_INSTRUCTIONS FOR THE TASK_
Identify every line in the items below that contains the string "Click", matching case exactly, and copy each such line.

_DATA FOR PROCESSING_
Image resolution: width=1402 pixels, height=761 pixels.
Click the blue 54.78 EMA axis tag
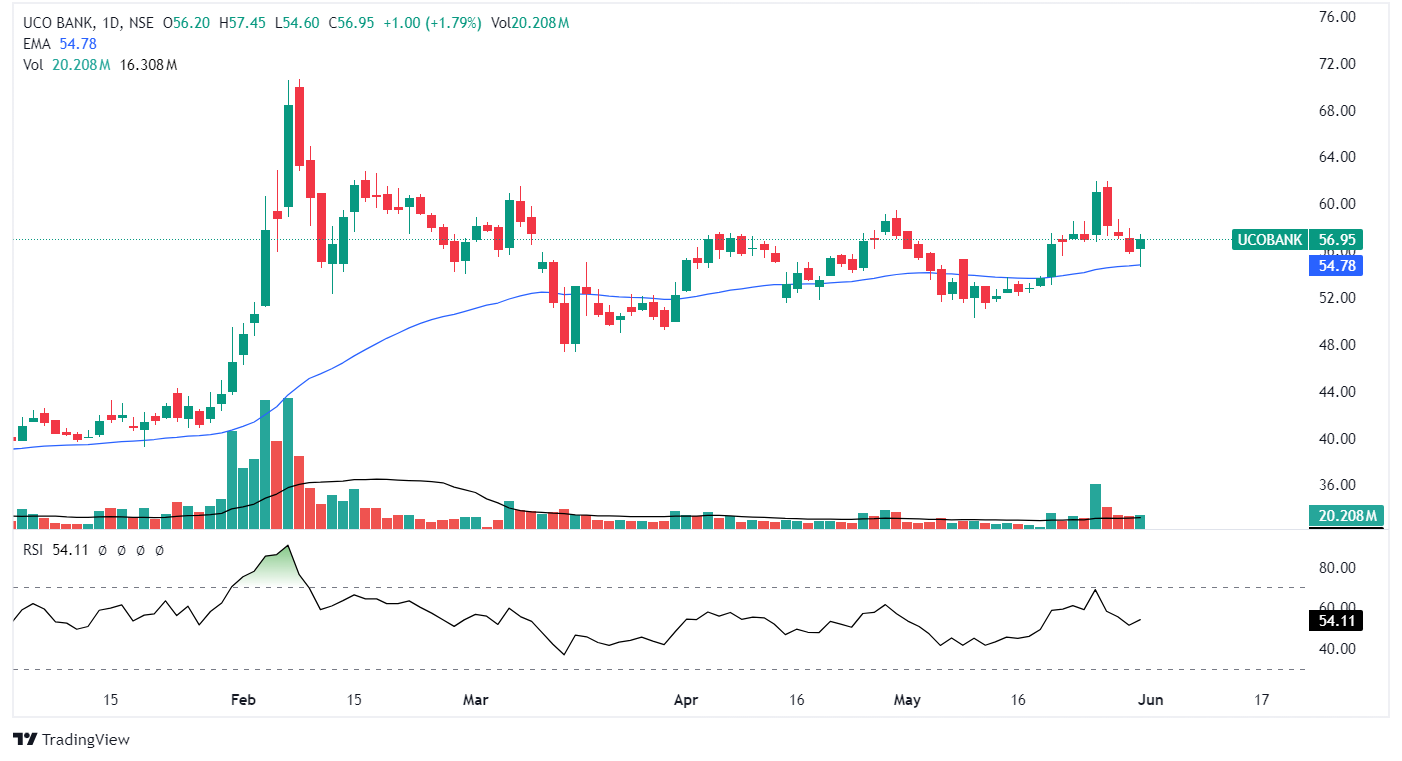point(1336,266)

...

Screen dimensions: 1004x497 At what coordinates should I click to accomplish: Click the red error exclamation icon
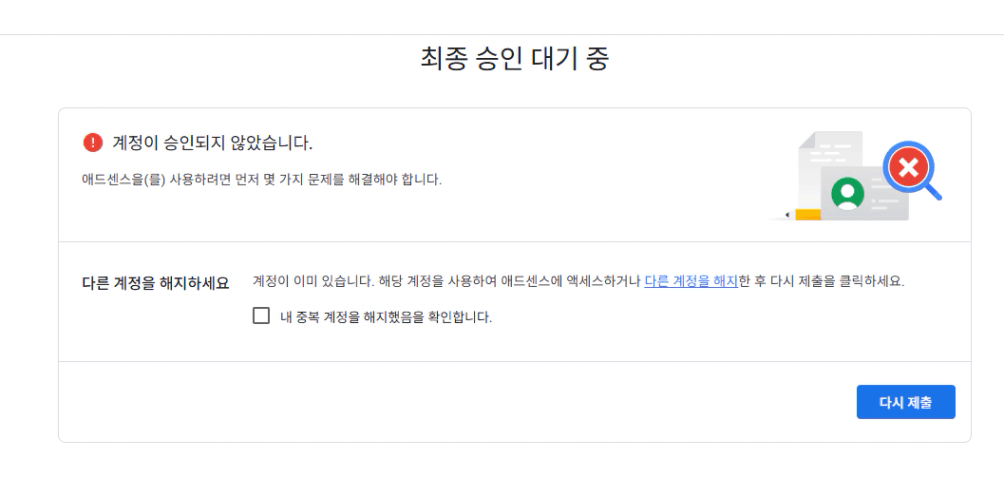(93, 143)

_ANSWER BELOW_
Click the blue 54.78 EMA axis tag
Screen dimensions: 1004x497 At what coordinates should I click to accomplish: Click the red error exclamation icon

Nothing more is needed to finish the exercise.